• [REQUIRED ACTION] Produce an exact copy of the line containing "Where should I click to: Expand" and of every line after it in the material below, ending with the final line.

• [WORKING DATA]

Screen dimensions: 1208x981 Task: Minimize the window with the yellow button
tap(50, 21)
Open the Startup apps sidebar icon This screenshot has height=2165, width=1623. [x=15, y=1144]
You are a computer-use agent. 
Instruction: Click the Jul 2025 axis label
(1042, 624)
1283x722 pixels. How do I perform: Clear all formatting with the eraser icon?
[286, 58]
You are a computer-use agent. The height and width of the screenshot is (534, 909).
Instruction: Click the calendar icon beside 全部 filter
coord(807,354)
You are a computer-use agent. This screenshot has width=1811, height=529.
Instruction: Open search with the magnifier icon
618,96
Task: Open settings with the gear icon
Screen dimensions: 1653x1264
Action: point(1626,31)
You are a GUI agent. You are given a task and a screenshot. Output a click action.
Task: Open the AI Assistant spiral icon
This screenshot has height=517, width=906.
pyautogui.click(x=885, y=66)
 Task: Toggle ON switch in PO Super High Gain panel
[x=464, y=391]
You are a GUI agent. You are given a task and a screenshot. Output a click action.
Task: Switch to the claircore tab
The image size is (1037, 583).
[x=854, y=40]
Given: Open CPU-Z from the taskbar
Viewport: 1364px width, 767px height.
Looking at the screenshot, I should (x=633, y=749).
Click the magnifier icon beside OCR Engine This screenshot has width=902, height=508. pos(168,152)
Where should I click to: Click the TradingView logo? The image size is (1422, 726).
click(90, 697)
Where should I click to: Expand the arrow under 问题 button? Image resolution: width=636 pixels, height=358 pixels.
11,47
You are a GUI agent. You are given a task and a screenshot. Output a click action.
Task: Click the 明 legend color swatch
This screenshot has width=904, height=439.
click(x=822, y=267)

• [SOLUTION TO THE PROBLEM]
Where should I click to: Expand the arrow under 问题 button? Image resolution: width=636 pixels, height=358 pixels.
11,47
You are a GUI agent. You are given a task and a screenshot. Output a click action.
Task: Click the 明 legend color swatch
This screenshot has width=904, height=439.
click(x=822, y=267)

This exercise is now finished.